From the Word
31 And taking the twelve, he said to them, “Behold, we are going up to Jerusalem, and everything that is written of the Son of man by the prophets will be accomplished. 32 For he will be delivered to the Gentiles, and will be mocked and shamefully treated and spit upon; 33 they will scourge him and kill him, and on the third day he will rise.” 34 But they understood none of these things; this saying was hid from them, and they did not grasp what was said.
Luke 18:31–34, RSV
The disciples “understood none of these things.” That is as much as to say: Reason, flesh and blood, cannot understand, nor grasp that the Scriptures should say how the Son of man must be crucified; much less does reason understand that this is Christ’s will and that he does it cheerfully; for it does not believe that it is necessary for him to suffer for us; it will deal directly with God through its own good works. God must reveal it in their hearts by his Spirit more than is proclaimed by words into their ears. Even those to whom the Spirit reveals it in their hearts believe it with difficulty and must struggle with it. Such a great and wonderful thing it is that the Son of man died the death of the cross willingly and cheerfully to fulfil the Scriptures for our welfare; it is a mystery and remains a mystery.

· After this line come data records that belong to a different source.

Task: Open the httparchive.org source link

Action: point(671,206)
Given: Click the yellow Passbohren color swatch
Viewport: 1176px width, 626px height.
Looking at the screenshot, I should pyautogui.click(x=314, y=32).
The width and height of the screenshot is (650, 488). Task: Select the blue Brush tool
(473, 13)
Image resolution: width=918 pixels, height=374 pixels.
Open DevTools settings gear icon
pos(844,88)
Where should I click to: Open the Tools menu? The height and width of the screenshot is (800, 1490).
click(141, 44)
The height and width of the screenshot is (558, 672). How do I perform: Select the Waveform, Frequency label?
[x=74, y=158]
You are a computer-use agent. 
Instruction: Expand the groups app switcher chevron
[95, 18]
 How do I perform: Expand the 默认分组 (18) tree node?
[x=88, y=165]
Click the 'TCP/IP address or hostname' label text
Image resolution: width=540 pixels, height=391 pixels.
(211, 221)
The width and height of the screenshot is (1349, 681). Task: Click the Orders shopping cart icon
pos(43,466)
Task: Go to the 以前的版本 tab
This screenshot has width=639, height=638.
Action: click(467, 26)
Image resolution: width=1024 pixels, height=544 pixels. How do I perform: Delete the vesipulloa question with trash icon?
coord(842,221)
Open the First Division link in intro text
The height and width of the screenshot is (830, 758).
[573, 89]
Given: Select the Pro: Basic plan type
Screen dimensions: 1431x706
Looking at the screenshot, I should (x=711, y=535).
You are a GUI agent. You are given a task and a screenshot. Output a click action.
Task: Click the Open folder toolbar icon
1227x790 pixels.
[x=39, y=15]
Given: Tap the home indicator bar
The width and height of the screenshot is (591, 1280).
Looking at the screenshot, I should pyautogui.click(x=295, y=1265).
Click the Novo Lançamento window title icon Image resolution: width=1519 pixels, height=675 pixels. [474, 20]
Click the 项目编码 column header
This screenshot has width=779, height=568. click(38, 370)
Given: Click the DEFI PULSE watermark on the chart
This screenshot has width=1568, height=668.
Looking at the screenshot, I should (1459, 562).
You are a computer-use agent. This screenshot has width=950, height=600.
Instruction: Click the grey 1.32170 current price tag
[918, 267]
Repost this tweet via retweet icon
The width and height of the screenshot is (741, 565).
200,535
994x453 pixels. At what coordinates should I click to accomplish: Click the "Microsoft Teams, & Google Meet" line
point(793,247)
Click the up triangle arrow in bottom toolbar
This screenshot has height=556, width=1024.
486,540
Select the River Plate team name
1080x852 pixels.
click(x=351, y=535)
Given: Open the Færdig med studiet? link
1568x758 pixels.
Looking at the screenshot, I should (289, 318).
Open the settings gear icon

From this it follows how foolish they act who teach that the people should patiently bear their sufferings and death to atone for their sins and obtain grace, and pretend that if they suffer willingly all their sins will be forgiven them. Such persons only mislead the people, for they bury out of sight Christ and his death, upon whom our comfort is founded, and bring the people to a false confidence in their own suffering and death. This is the worst of all things a man can experience at the end of his life, and by it he is led direct into perdition. But learn to say: Whose death! Whose patience! My death is nothing. Christ’s suffering is my consolation, upon it I rely for the forgiveness of my sins; but my own death I will suffer to the praise and honor of my God freely and gratuitously, and for the advantage and profit of my neighbor, and in no way whatever depend upon it to avail anything in my own behalf before God.
As Christ now offered himself for us, we should also follow the example of love, and offer ourselves for the welfare of our neighbor, with all we have. We have spoken sufficiently on other occasions that Christ is to be preached in these two ways; but it is talk that no one desires to understand, for “the natural man receiveth not the things of the Spirit.”
Luther, Martin, and John Sander. Devotional Readings from Luther’s Works for Every Day of the Year. Augustana Book Concern, 1915, pp. 64–65.